И все же, несмотря на все неизмеримое богатство переводческого наследия Марии Петровых, не это наследие определит место и значимость Марии Петровых в истории русской поэзии. Это место и эта значимость определяются той замечательной лирикой, которую Мария Петровых создала как «самобытный и точный» (по определению Анны Ахматовой) русский поэт.
И еще навсегда в нашей памяти сохранится сам облик Марии Сергеевны Петровых: ее тихий, проникновенный голос, ее скупые и точные слова, ее строгая, сдержанная красота и — за оградой смирения — великая сила ее души.
А познакомились мы так.
Середина пятидесятых годов. Зима (или ранняя весна). Я в Москве. Звоню Ахматовой, к Ардовым. Получаю предписание немедленно приехать. В крошечной комнатке Ардовых, которая стала теперь такой знаменитой, Ахматова не одна. У нее юная, совсем юная девушка. Как это обычно и делалось, при моем приходе гостья встает и прощается. (В комнатке места хватало лишь на одного посетителя.) Ахматова знакомит нас. Имени я, естественно, не разбираю. После беседы о чем-то неотложном я спрашиваю: «А кто эта девочка, которая была у вас?» Ахматова удивлена. «Девочка? Но ведь это Маруся Петровых. Превосходный поэт, мой самый близкий друг. Я знаю ее двадцать лет».

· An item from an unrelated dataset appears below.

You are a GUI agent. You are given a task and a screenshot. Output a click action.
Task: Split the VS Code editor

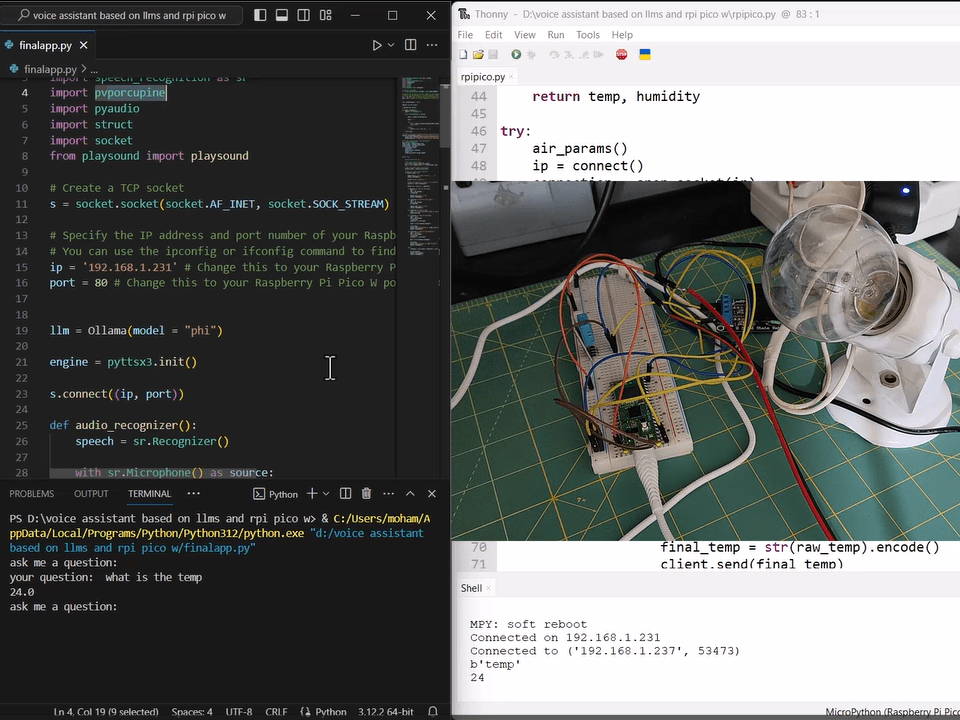pyautogui.click(x=411, y=45)
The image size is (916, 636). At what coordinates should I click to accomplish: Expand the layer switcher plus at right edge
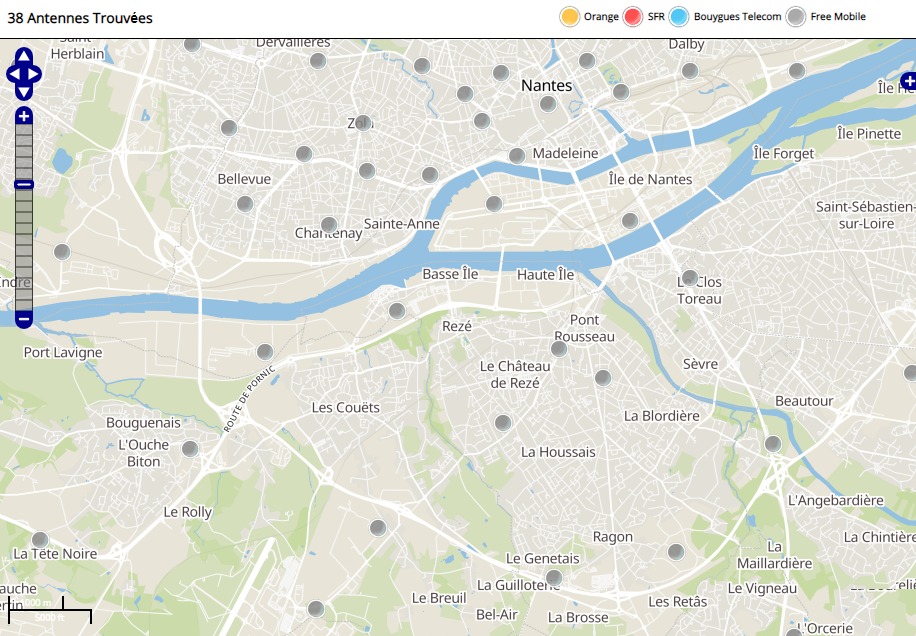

Не ручаюсь за точность слов. Но за точность смысла — ручаюсь.
А недели через две, в Ленинграде, мы с Тамарой приехали к Ахматовой, на улицу Красной конницы. Когда мы вошли к Ахматовой в комнату, она смеялась, смеялась громче, чем всегда. И было понятно, что она стала смеяться, когда услышала наши голоса в коридоре. «Вы знаете, — сказала сквозь смех Ахматова, — что спросила меня по телефону Маруся? Она спросила: „А кто был этот мальчик, который к Вам приходил?“»
Мария Сергеевна уверяла потом, что это не так. Что она спросила: «А кто был этот молодой человек?» Но Ахматова твердо стояла на своем.